Without clarity about its mission in a region subjected to cycles of democracy and authoritarianism, the prospects for public media have remained dim.
Confusion still persists. Today, many actors speak about the “public media” but without a single voice. Some governments insist in understanding “public” as their own media properties used for partisan benefit. Conservative and populist administrations have recruited state-owned media to the frontlines of their information fights with oppositional media. Other governments continue to identify “public media” with highbrow and educational content ignored by the commercial behemoths that dominate the industry.
In media landscapes dominated by private media, however, few bright experiences in public media stand out. To mention a few: Mexico’s Canal 11 and Chile’s Television Nacional have produced successful programs without giving up on public ideals. Canal Encuentro and Pakakapa, run by Argentina’s Ministry of Education, have received well-respected accolades for their quality programming. Ecuador’s state-owned newspaper El Telégrafo has published critical stories and successfully fended off government attempts to influence content. The Empresa Brasil de Comunicação, created in 2007, has made significant strides in ts commitment to principles of political autonomy and diversified production. These are important yet exceptional cases amidst dozens of publicly-owned stations and news agencies ran as partisan and personal piñatas across the region.

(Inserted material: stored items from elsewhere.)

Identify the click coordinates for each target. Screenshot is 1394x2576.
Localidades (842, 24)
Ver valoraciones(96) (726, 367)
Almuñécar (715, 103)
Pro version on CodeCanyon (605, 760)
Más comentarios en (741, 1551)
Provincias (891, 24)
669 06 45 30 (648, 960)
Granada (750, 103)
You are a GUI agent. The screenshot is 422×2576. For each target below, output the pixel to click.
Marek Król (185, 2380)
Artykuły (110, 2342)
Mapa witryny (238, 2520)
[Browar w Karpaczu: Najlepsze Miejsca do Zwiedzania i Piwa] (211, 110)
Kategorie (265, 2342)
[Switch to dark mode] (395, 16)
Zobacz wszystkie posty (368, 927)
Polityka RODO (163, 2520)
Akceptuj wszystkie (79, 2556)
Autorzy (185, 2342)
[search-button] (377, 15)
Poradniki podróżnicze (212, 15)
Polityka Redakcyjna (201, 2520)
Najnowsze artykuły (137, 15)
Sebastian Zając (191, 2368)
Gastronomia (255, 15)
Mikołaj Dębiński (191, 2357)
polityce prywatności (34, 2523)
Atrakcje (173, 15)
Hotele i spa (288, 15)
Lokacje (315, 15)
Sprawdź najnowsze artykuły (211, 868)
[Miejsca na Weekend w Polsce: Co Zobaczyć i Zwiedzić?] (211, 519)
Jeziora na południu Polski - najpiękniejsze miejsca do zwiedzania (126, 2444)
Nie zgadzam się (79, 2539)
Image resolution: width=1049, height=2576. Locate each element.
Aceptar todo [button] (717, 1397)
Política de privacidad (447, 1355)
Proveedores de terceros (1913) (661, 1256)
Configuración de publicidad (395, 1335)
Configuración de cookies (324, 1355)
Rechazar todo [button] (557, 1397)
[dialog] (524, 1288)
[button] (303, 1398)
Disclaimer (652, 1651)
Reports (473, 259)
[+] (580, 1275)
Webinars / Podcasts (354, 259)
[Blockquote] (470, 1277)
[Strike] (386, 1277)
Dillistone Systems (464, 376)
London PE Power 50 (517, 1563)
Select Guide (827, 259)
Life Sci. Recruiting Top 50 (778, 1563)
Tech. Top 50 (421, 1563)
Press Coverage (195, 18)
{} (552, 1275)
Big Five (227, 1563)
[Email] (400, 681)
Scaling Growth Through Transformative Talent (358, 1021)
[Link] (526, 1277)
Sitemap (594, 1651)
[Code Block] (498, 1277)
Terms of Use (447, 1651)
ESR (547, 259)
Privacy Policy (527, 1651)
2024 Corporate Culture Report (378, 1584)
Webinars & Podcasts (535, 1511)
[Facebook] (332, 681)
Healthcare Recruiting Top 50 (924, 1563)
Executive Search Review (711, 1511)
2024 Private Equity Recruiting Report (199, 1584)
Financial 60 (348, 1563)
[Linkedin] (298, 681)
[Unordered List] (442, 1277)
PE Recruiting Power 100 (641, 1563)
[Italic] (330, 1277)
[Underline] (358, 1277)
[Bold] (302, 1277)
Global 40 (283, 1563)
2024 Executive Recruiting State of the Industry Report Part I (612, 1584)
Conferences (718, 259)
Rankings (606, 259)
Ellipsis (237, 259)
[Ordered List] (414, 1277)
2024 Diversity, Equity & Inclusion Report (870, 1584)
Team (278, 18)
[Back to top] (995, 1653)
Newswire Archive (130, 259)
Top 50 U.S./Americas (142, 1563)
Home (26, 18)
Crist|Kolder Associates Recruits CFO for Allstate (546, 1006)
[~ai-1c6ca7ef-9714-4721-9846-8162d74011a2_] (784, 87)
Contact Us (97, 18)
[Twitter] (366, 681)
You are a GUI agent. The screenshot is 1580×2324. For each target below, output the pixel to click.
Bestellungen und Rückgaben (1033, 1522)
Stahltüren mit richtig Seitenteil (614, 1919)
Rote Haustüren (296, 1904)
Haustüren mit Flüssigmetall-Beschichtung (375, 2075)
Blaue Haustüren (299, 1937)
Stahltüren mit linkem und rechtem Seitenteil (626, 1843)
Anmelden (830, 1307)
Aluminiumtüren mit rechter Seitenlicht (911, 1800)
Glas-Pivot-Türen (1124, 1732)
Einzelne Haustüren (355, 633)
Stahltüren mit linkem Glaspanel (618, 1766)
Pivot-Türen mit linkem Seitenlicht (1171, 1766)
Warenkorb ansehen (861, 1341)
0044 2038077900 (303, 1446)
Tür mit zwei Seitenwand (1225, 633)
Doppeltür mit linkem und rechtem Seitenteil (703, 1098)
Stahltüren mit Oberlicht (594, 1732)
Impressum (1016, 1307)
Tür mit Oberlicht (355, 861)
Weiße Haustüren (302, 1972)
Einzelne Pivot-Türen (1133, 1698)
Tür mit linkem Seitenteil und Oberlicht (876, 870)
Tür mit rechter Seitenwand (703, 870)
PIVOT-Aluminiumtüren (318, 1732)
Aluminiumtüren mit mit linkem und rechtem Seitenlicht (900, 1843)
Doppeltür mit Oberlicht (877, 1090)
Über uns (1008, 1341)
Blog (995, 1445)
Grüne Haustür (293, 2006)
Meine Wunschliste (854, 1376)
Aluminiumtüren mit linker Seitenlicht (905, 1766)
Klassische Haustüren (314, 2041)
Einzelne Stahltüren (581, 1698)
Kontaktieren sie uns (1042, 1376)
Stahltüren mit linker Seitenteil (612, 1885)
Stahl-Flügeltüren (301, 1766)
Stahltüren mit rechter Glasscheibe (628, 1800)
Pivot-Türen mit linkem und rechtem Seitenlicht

What remains under question is the mission of the public media in a multilayered and changing media ecology. A coherent vision is needed to dispel misunderstandings and ground the media in truly public ideals. Their purpose is to meet the communication demands of multiple publics and democracies burdened by social inequalities, violence, and political conflict. Public media should cultivate common spaces for dialogue across deep political, social and cultural differences. Also, they need to address market failures caused by the disinterest of private media in content that doesn’t deliver instant and large commercial success. Failures are many: they range from the absence of quality, evenhanded, investigative news scrutinizing power abuses by governments and companies to content that reflects the lives of citizens in multicultural democracies.
But even if the mission of public media would be clear, its political future is uncertain under the present conditions. Public media systems in Western democracies were developed and consolidated at a time of media scarcity and significant consensus among governing political parties. They enjoy a “first-mover advantage” before the unprecedented proliferation of channels and digital platforms. None of these conditions exist in Latin America. In many countries, political polarization and party fragmentation make consensus improbable. Political elites are generally pretty satisfied with striking quid pro quo deals with private media and/or directly owning media companies. The coming of digital television is poised to drive further the fragmentation of audiences and content.
Without a strong and committed movement of citizens and political elites, the future of public media is bleak. Any media model needs champions to be successful. Private media has influential advocates with deep pockets – private companies that have dominated media markets for decades. Government-run media have powerful sponsors, too – officials who instrumentally benefit from controlling loud and expensive megaphones. Even community media has a substantial movement behind as reflected by the success of legislation recently passed in Argentina, Ecuador and Uruguay. Public media, however, lacks an organized and powerful movement able to influence legislation that ensures autonomous management and provides appropriate funding that keeps partisan and commercial interests at bay.